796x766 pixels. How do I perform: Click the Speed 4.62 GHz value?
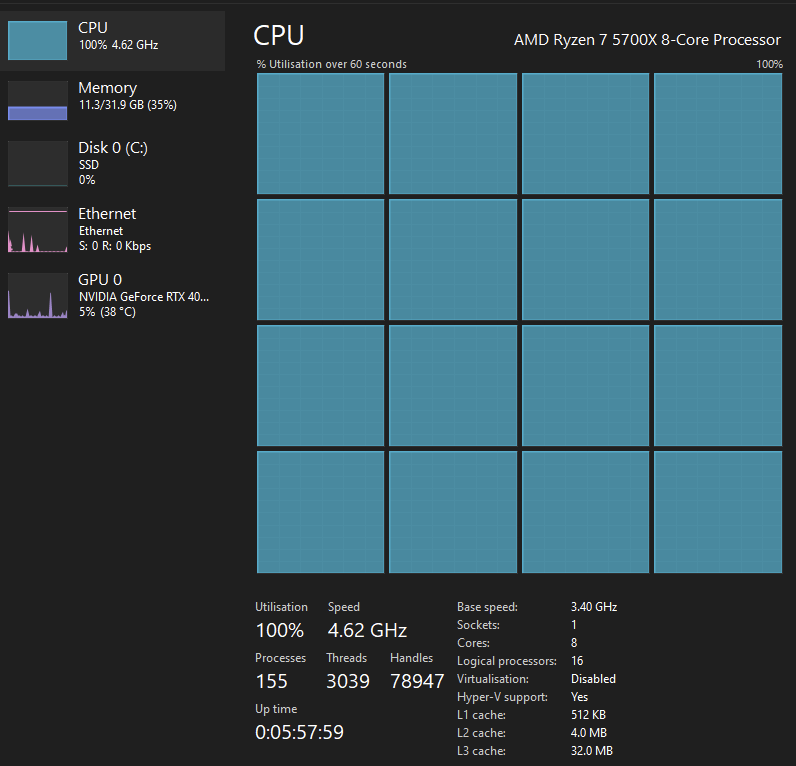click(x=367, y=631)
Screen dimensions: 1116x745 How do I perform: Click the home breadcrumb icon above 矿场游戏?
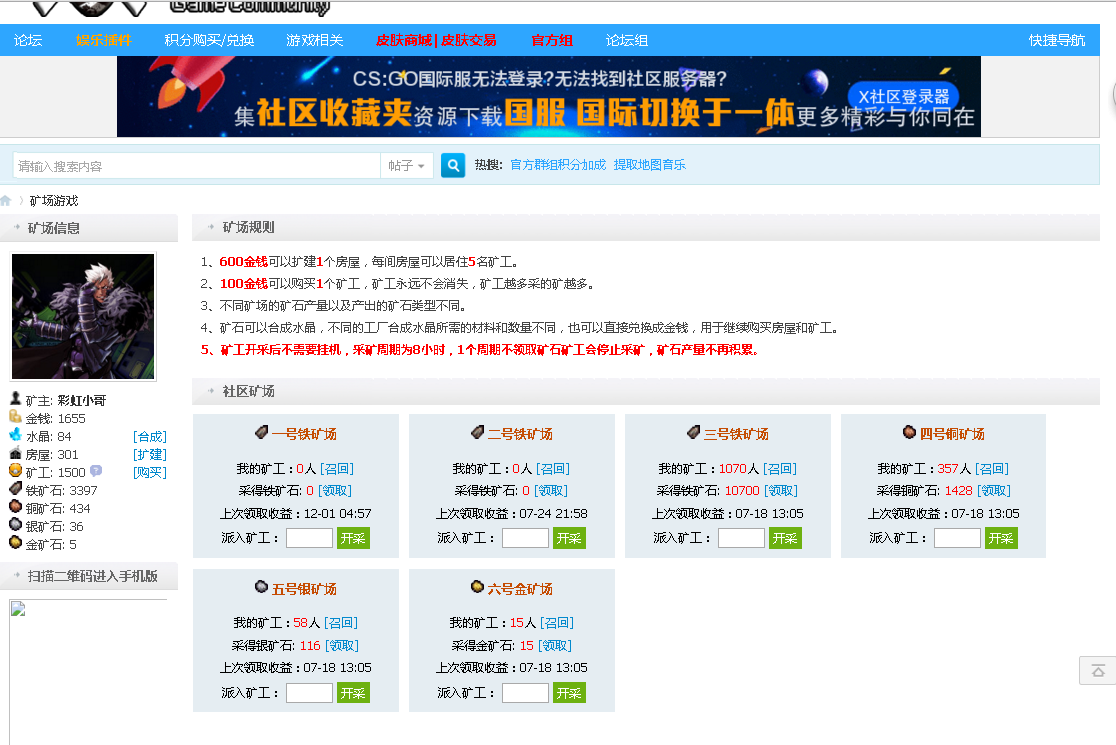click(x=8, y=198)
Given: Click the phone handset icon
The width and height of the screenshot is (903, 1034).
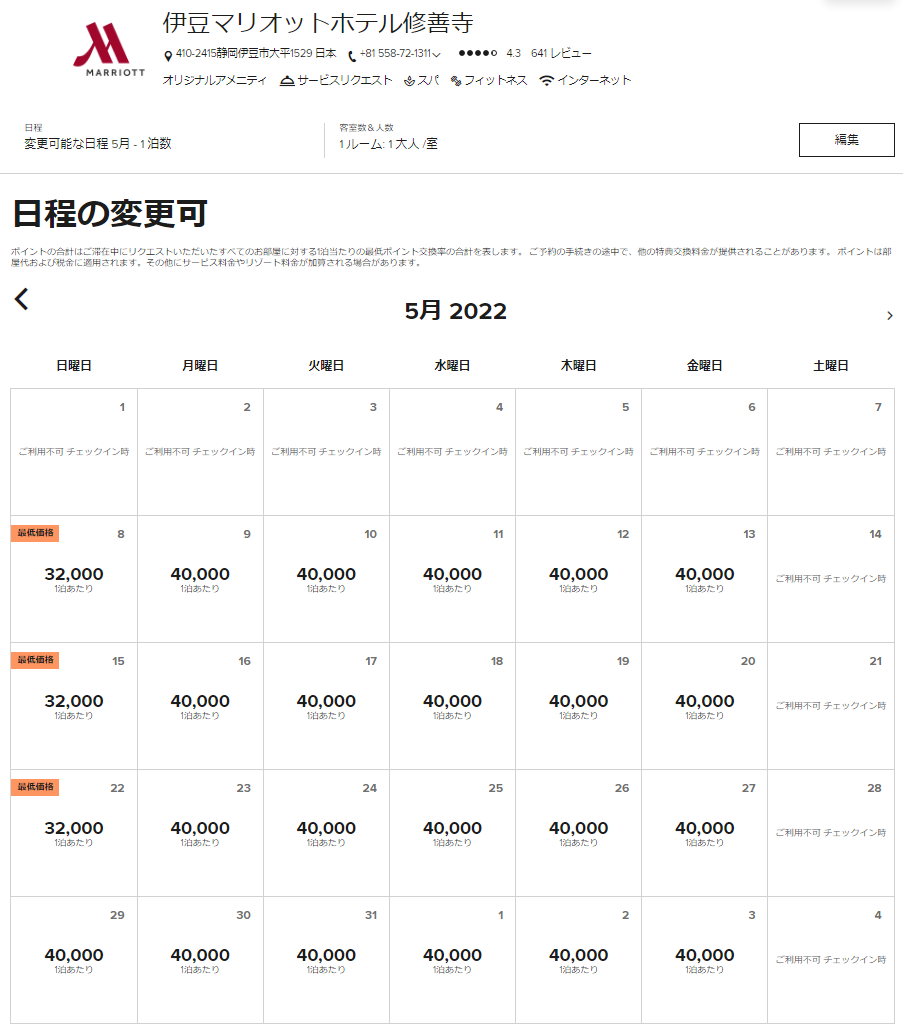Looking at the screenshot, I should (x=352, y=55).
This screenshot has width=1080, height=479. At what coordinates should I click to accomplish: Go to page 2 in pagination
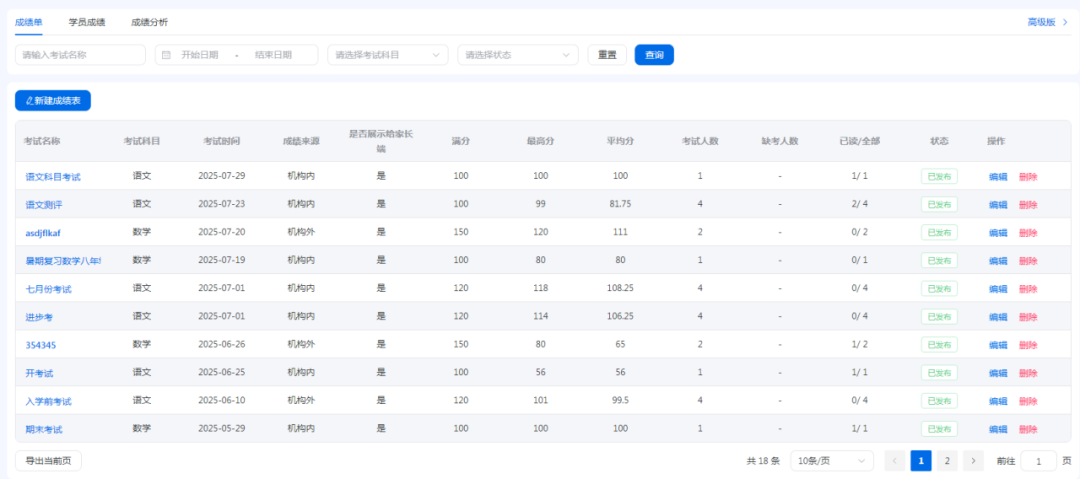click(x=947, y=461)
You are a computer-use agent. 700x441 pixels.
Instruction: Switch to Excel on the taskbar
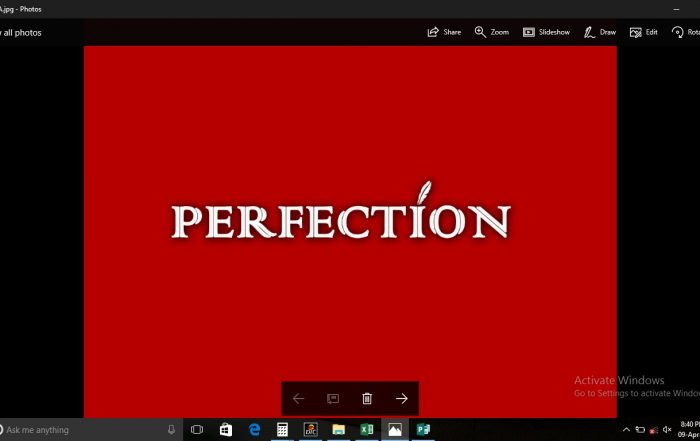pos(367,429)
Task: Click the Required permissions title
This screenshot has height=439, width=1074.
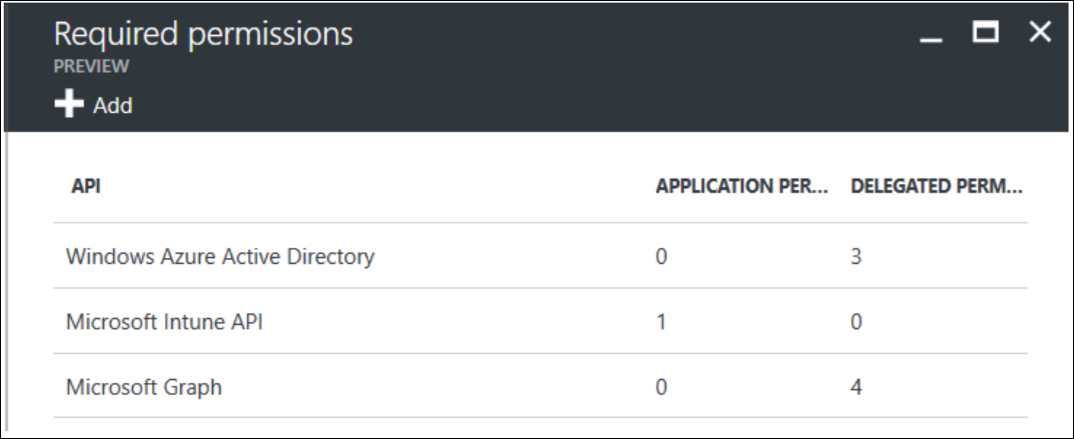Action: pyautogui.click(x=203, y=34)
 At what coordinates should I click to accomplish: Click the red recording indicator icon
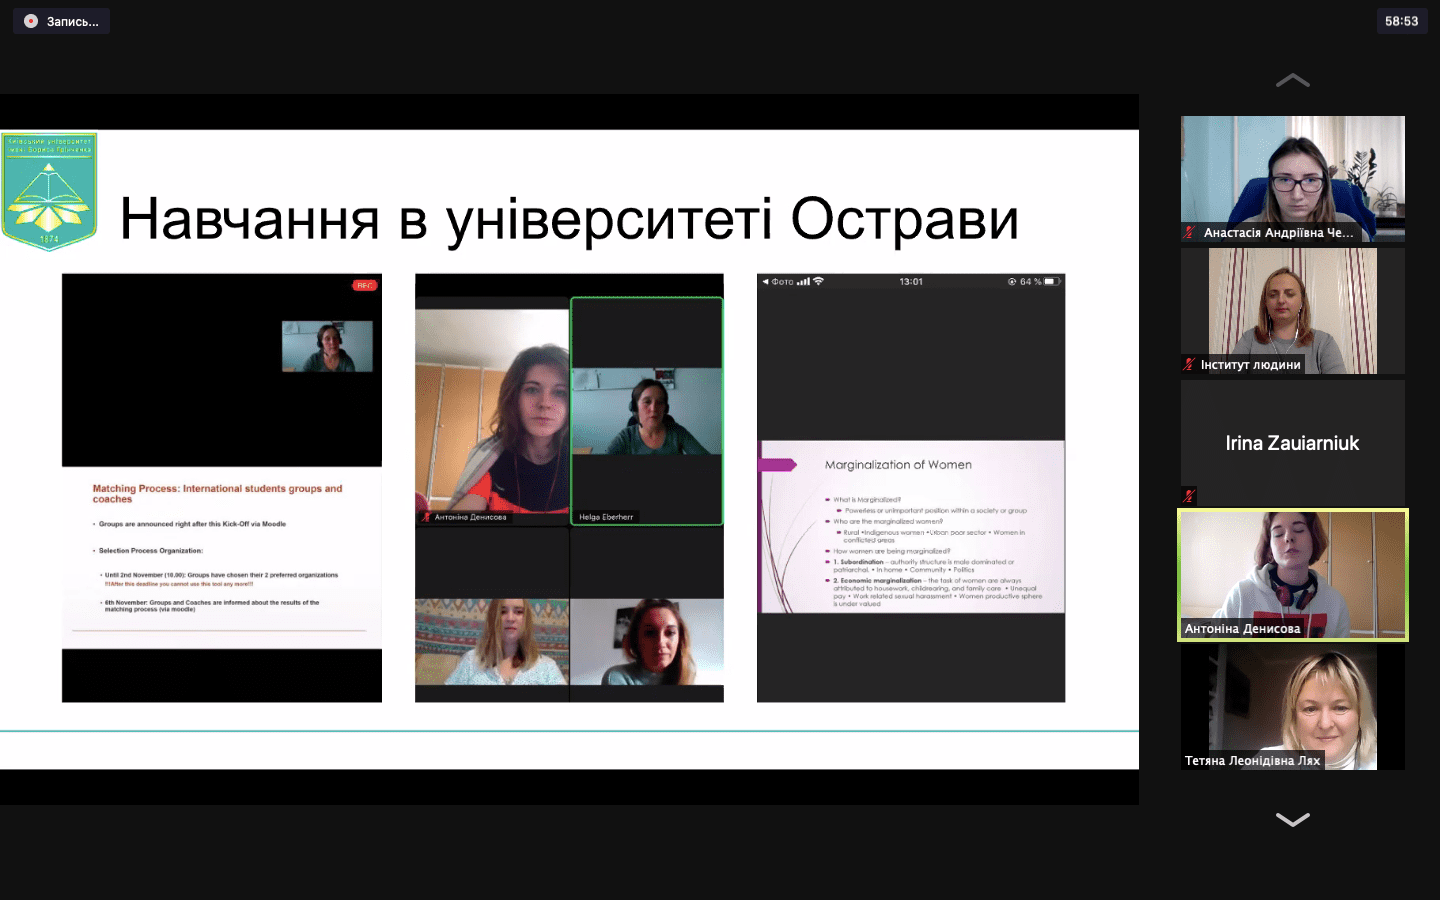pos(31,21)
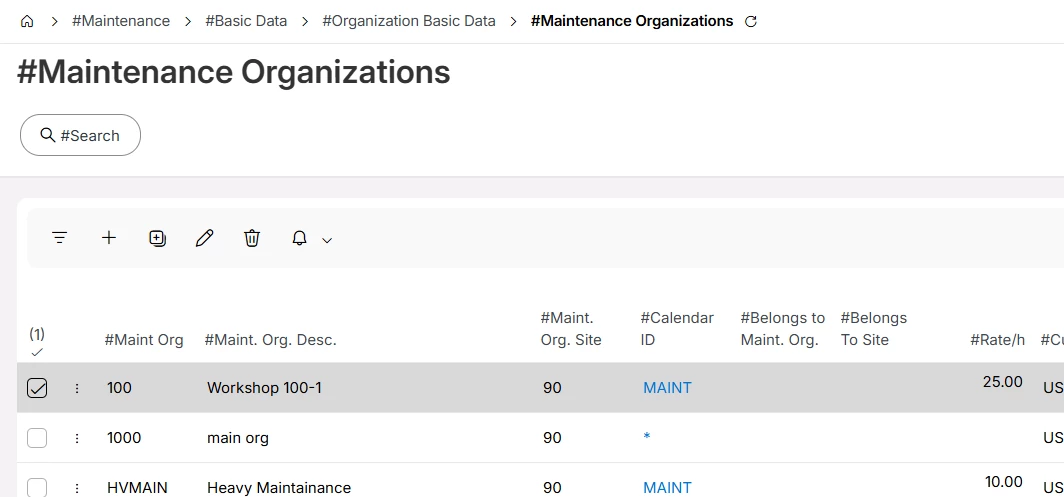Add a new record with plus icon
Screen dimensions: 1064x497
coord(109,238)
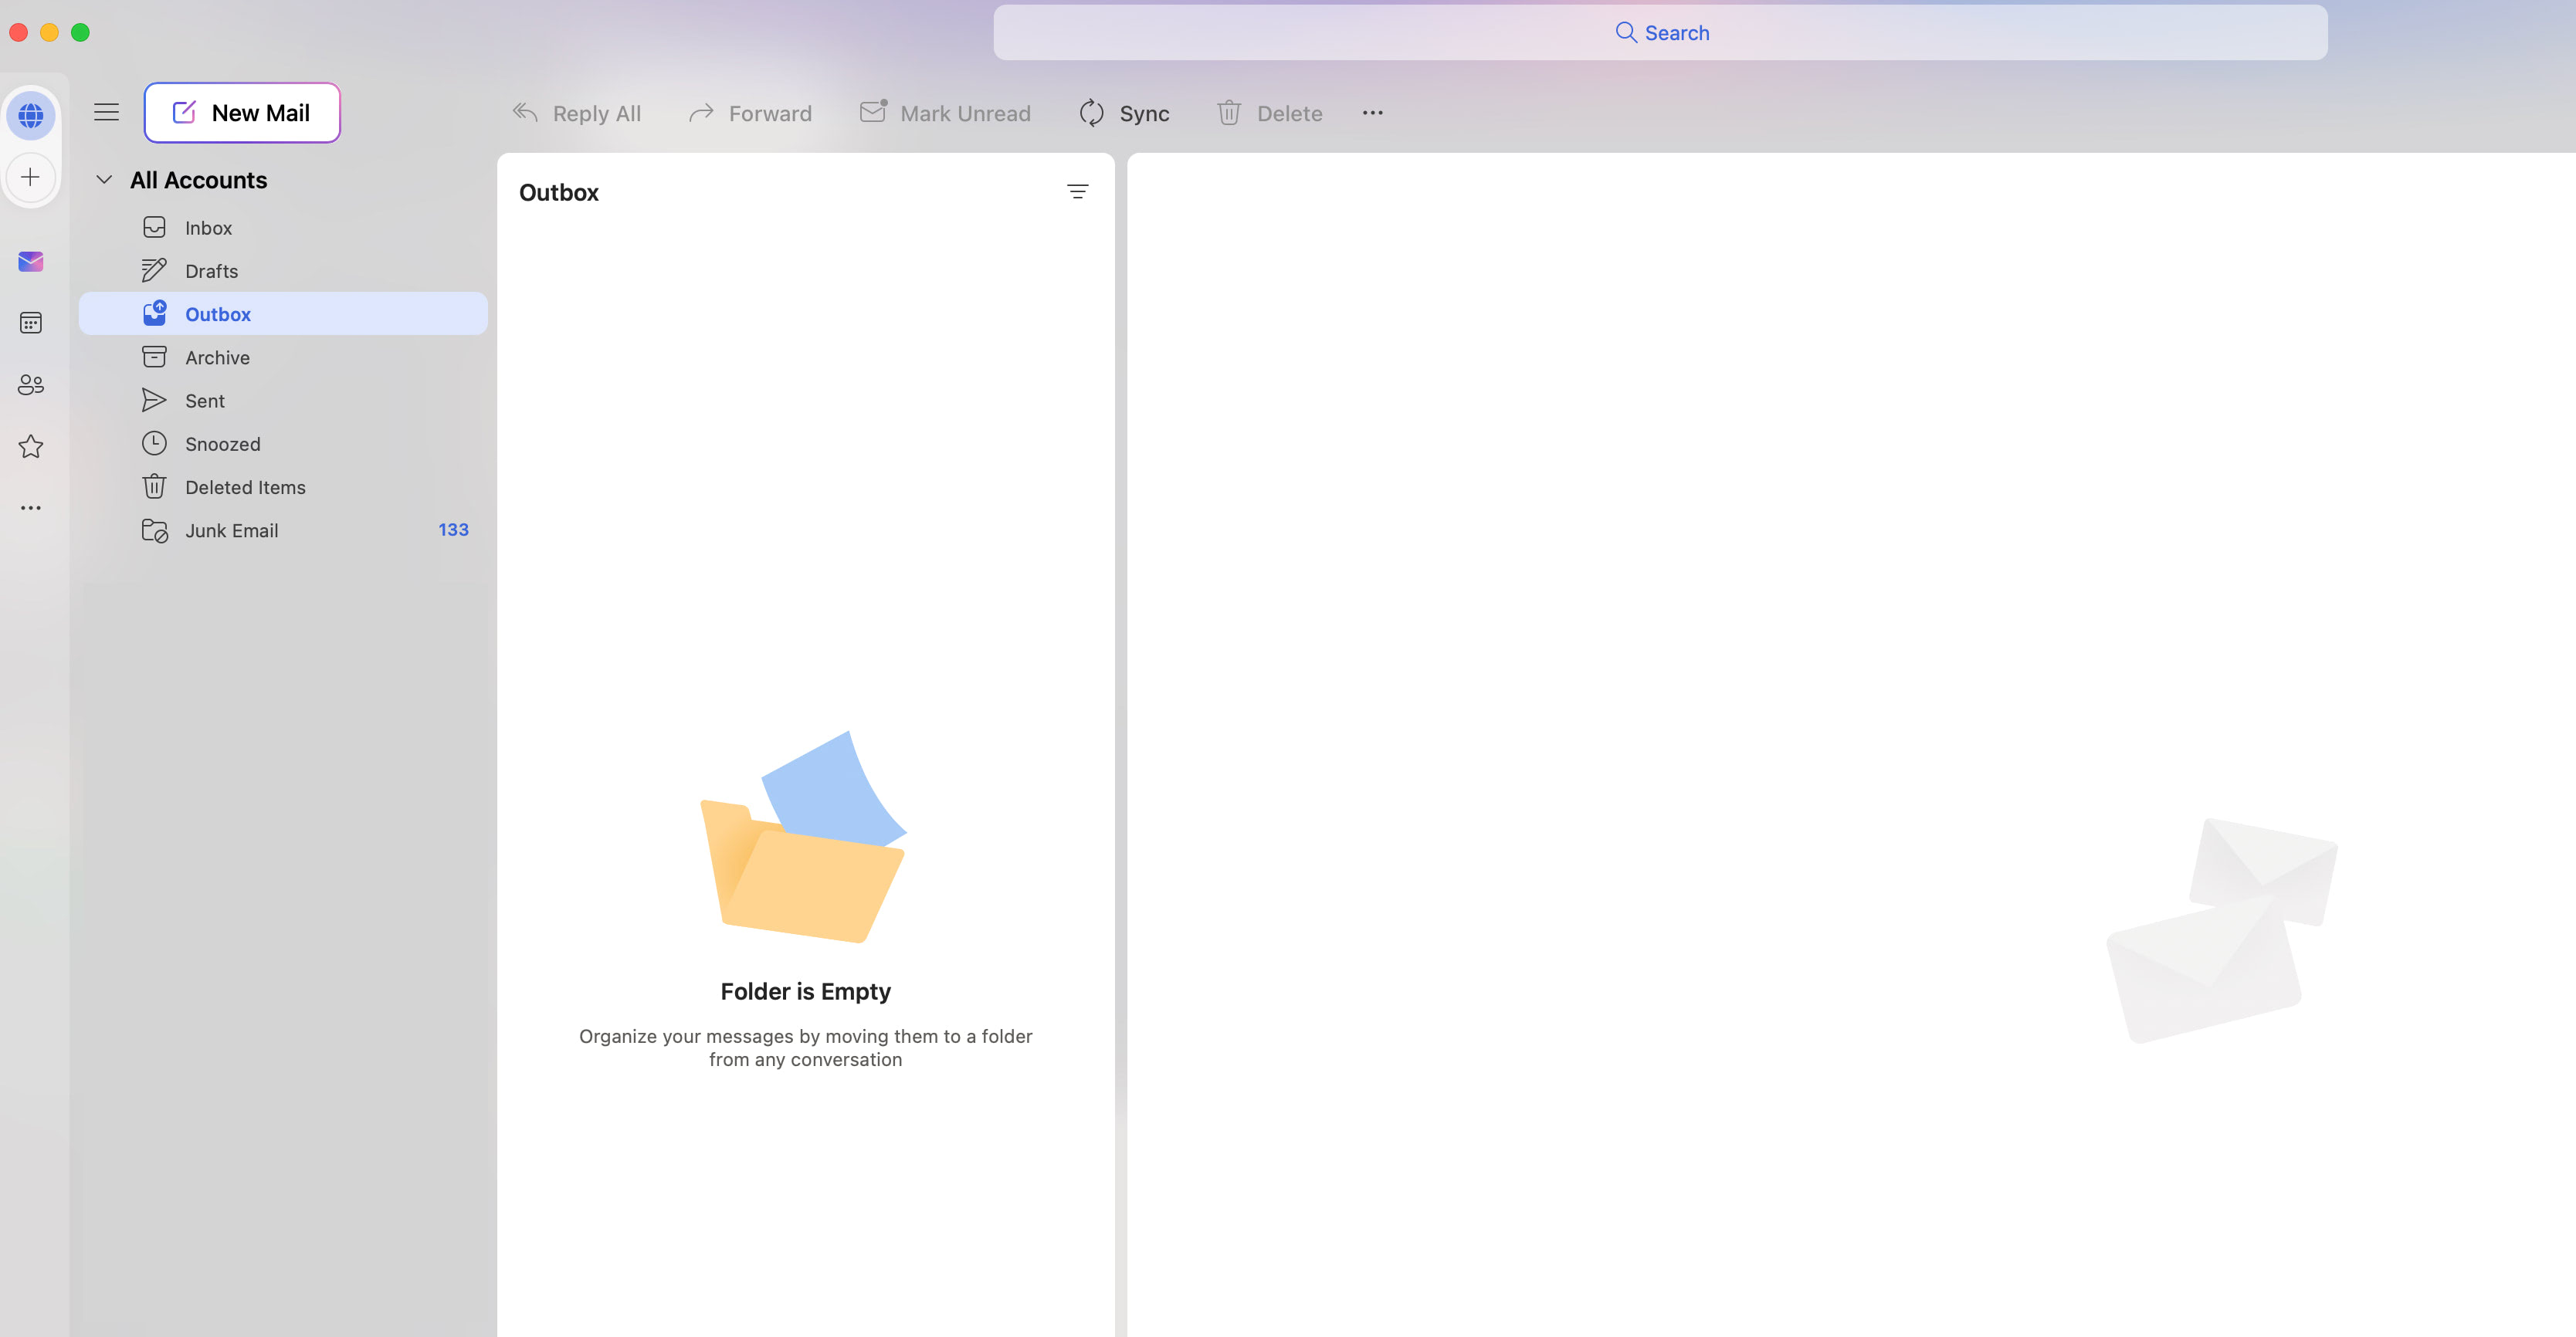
□ □ □ □ □
Requirement ::
Repeat every row above word for word, leaving out the pictures.

Response to this task ::
796x766 pixels. How do I perform: Click the Speed 4.62 GHz value?
click(x=367, y=631)
Screen dimensions: 1116x745 How do I perform: Click the home breadcrumb icon above 矿场游戏?
click(x=8, y=198)
Given: Click the phone handset icon
The width and height of the screenshot is (903, 1034).
Looking at the screenshot, I should (x=352, y=55).
This screenshot has width=1080, height=479. At what coordinates should I click to accomplish: Go to page 2 in pagination
click(x=947, y=461)
You are a computer-use agent. 700x441 pixels.
Instruction: Switch to Excel on the taskbar
pos(367,429)
Task: Click the Required permissions title
This screenshot has height=439, width=1074.
Action: pyautogui.click(x=203, y=34)
 At what coordinates should I click to accomplish: Click the red recording indicator icon
pos(31,21)
Add a new record with plus icon
Screen dimensions: 1064x497
coord(109,238)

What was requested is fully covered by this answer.